Limitations & Future Work

  • Orientation Estimation: Since orientation is derived analytically from correspondences, it cannot utilize priors like "ground images in KITTI mostly align with the road." Orientation accuracy lags behind specialized modeling in SliceMatch/CCVPE.
  • Dependency on Monocular Depth: Although robust to scale, geometric errors in depth still propagate through lifting to alignment.

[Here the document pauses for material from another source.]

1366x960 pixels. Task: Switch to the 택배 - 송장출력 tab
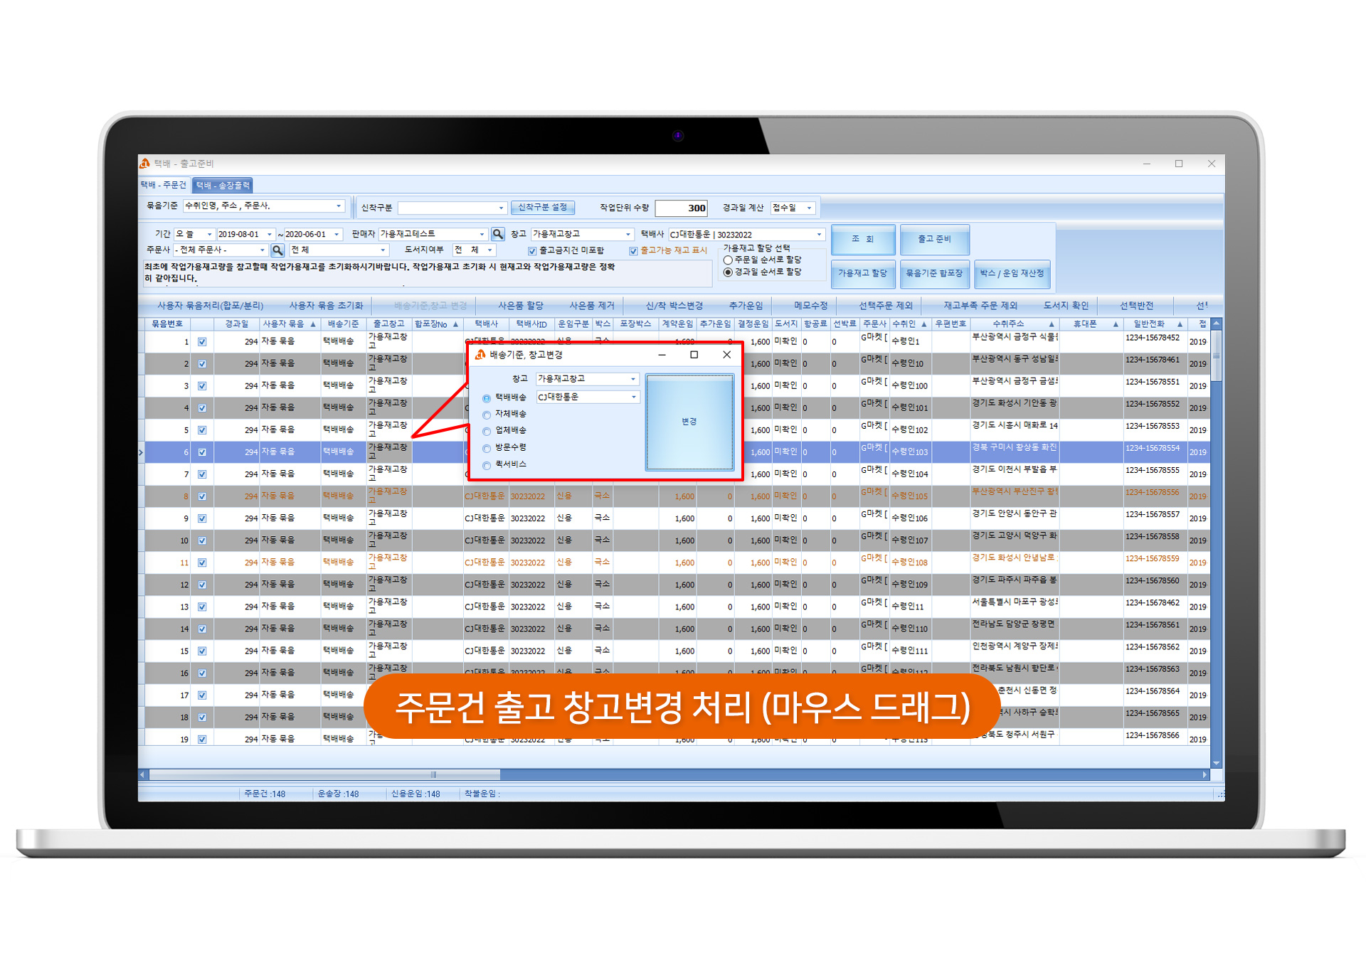[223, 186]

Distant areas/sky are filtered using simple thresholds.
  • Limited Information in Front-view: KITTI's narrow FOV offers limited matchable info; gains are more significant in VIGOR panoramas, suggesting suitability for wide FOV applications.

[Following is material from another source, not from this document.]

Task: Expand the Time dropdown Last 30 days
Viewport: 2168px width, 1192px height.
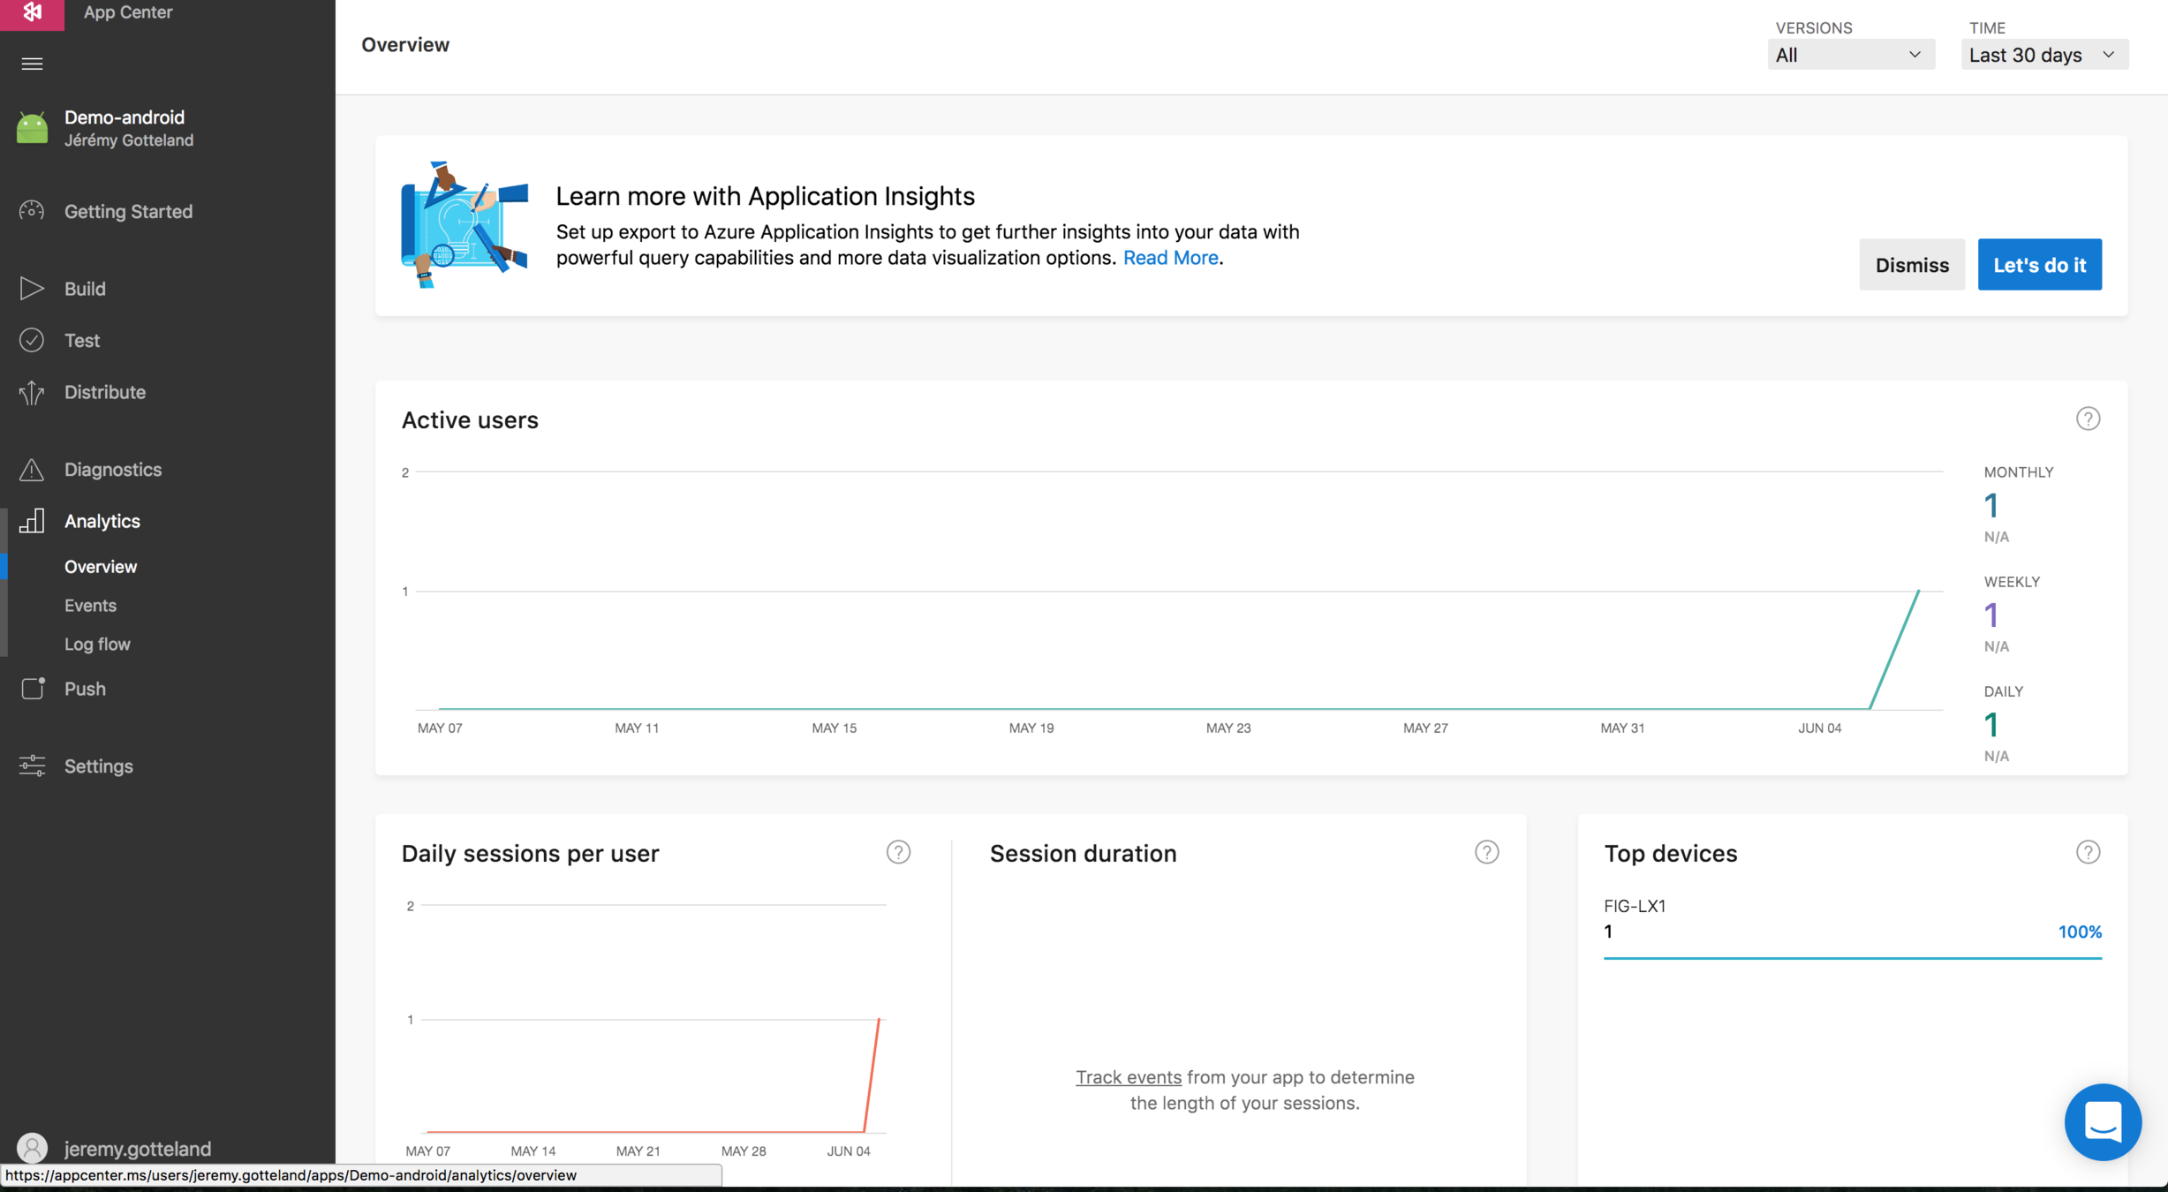Action: [x=2043, y=55]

  • Gravity Assumption: Relies on reliable IMU/calibration to ensure the camera optical axis is orthogonal to gravity.
  • Comparison Targets: Global descriptor methods (CCVPE, SliceMatch), geometric warpers (GGCVT, HC-Net, DenseFlow), and the most related FG2 (first ground-aerial local correspondence, but limited by BEV matching).
  • Technical Lineage: Matching draws from SuperPoint/SuperGlue (dustbin + dual-softmax); pose solving follows the interpretable "correspondence + geometric solver" pipeline, replacing PnP solvers with a differentiable scale-aware Procrustes (Umeyama 1991).
  • Insight: When facing the "interpretability vs. robustness" trade-off, analytically decoupling geometric solving from the black-box network often yields both interpretability and robustness to unknown scale/orientation. The choice of "representation space for matching" is a design variable that warrants constant re-evaluation.

Rating

  • Novelty: ⭐⭐⭐⭐ — The combination of pixel-plane matching and scale-aware Procrustes is a clean, convincing solution for cross-view localization. The \(s^*=s\) derivation makes "train metric, test relative" viable.
  • Experimental Thoroughness: ⭐⭐⭐⭐ — Covers KITTI/VIGOR datasets, same/cross-area, known/unknown orientation, various depth models, cross-dataset generalization to CVACT, and inlier-error correlation.
  • Writing Quality: ⭐⭐⭐⭐ — Logical flow from motivation to method and explanation; Procrustes derivation is clear, and visual explanations are compelling.
  • Value: ⭐⭐⭐⭐ — Interpretability + plug-and-play depth + weak supervision make it practical for autonomous driving/robotics deployment. Code is open-sourced.